Errors can multiply unpredictably across agents, snowballing into an exponentially more challenging debugging landscape. And without shared context or ontologies, agents misinterpret each other’s signals. There can also be unforeseen collective effects. Local optimizations could, through a ripple effect, create global instability.

 

Using agent-based modeling to predict emergence

To deal with these challenges, Chadha recommends simulating emergent behavior before deployment. Agent-based modeling (ABM) and multi-agent simulation let designers test rule sets and see how agents interact at scale.

By tweaking parameters, developers can observe whether a network of agents converges to stable, desirable outcomes or spirals into chaotic oscillations. This approach mirrors stress testing in finance, but for behavior rather than balance sheets.

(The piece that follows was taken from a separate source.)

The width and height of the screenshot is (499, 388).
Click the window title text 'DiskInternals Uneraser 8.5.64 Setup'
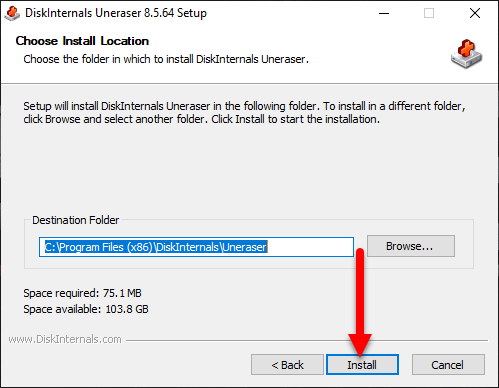click(116, 13)
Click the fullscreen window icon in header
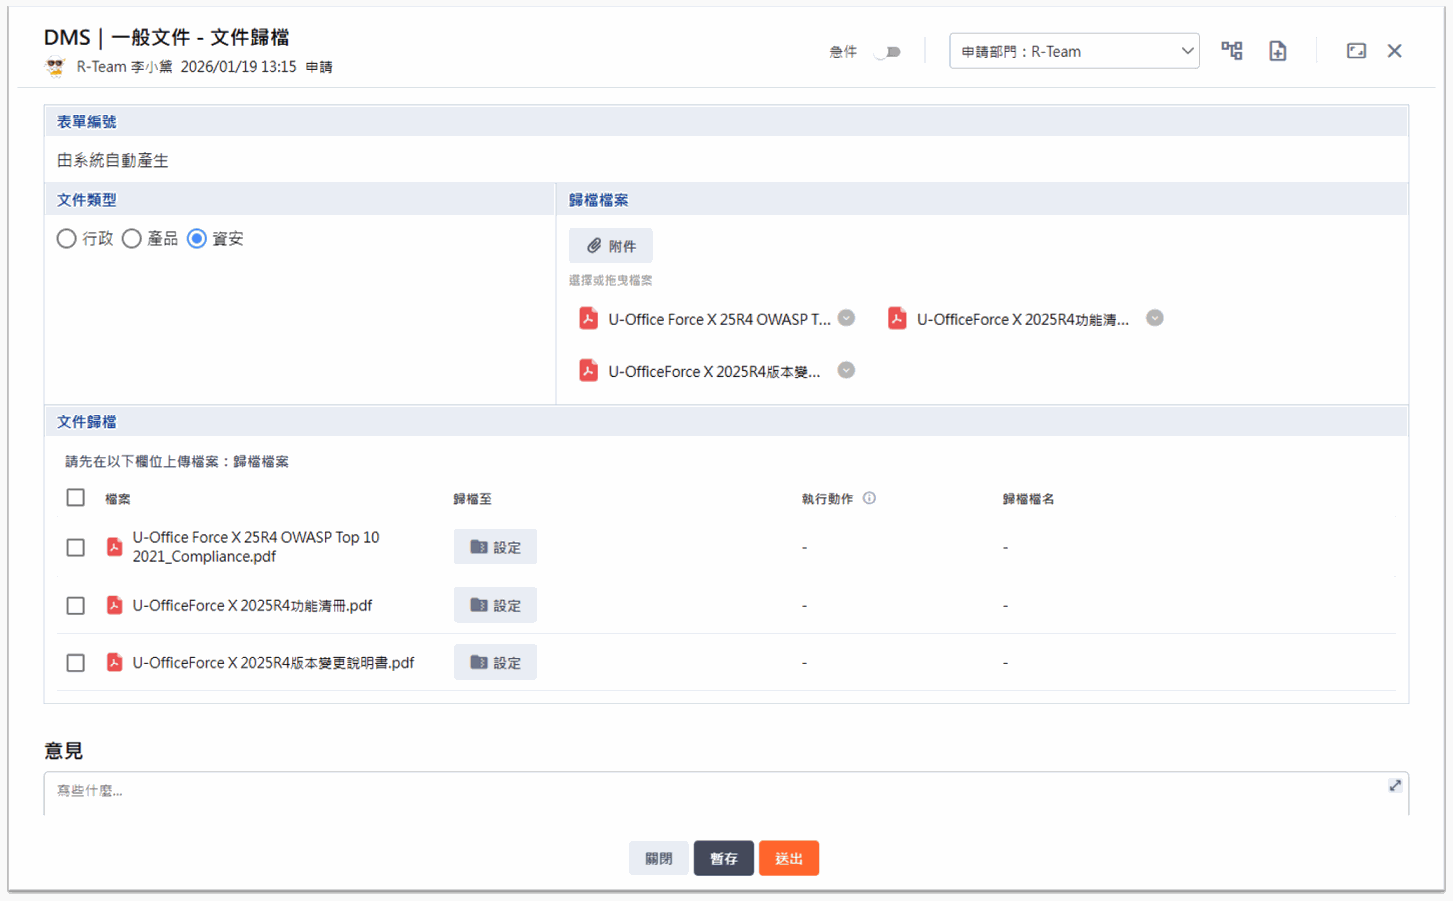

Key factors to evaluate include:

Adaptability: Do conditions change rapidly?

Concurrency: Do tasks benefit from parallel execution?

Collaboration: Do multiple entities need to coordinate without a central controller?

Risk tolerance: Can you afford emergent surprises?

This pre-defined clarity prevents “agent-washing,” where every component gets rebranded as an agent without real autonomy.

“Calling every function an ‘agent’ doesn’t make it agentic,” Chadha warns.

 

Communication and world models: the next frontier

A major barrier to robust agentic systems is communication. Humans rely on shared context and implicit world models; agents, at least in their current iteration, do not. Without standardized ontologies or protocols, miscommunication is inevitable.

Chadha points to new efforts like MCP – multi-agent communication protocols – as steps in the right direction, but stressed they don’t solve the deeper problem: agents still lack robust world models and counterfactual reasoning, the very capabilities evolution produced for humans over hundreds of millions of years.

Handled responsibly, though, emergent behavior can be a feature, not a bug. Swarms of agents could provide continuous, parallel fraud detection across networks, run market simulations to predict liquidity gaps or stress-test portfolios, and even offer personalised financial planning through collaborative digital advisors.

But these benefits will only materialize if institutions invest in rigorous design and oversight. Otherwise, small errors will cascade, producing flash crashes, false positives, or regulatory violations.

If, however, financial firms can master emergent behavior, they could create a new class of resilient, adaptive systems. This could mean markets that self-stabilize rather than self-amplify shocks, or customers served by personalized, collaborative digital advisors. But that outcome depends on humility as much as development. Agentic AI is not a shortcut to human-level intelligence, but rather a tool whose collective behavior must be designed, simulated, and monitored.

Agentic AI will shape the next generation of financial systems, but its defining feature – emergent behavior – is both its greatest strength and its biggest risk. By leveraging agent-based modeling and embedding robust guardrails, financial institutions can harness emergence for stability and innovation rather than chaos.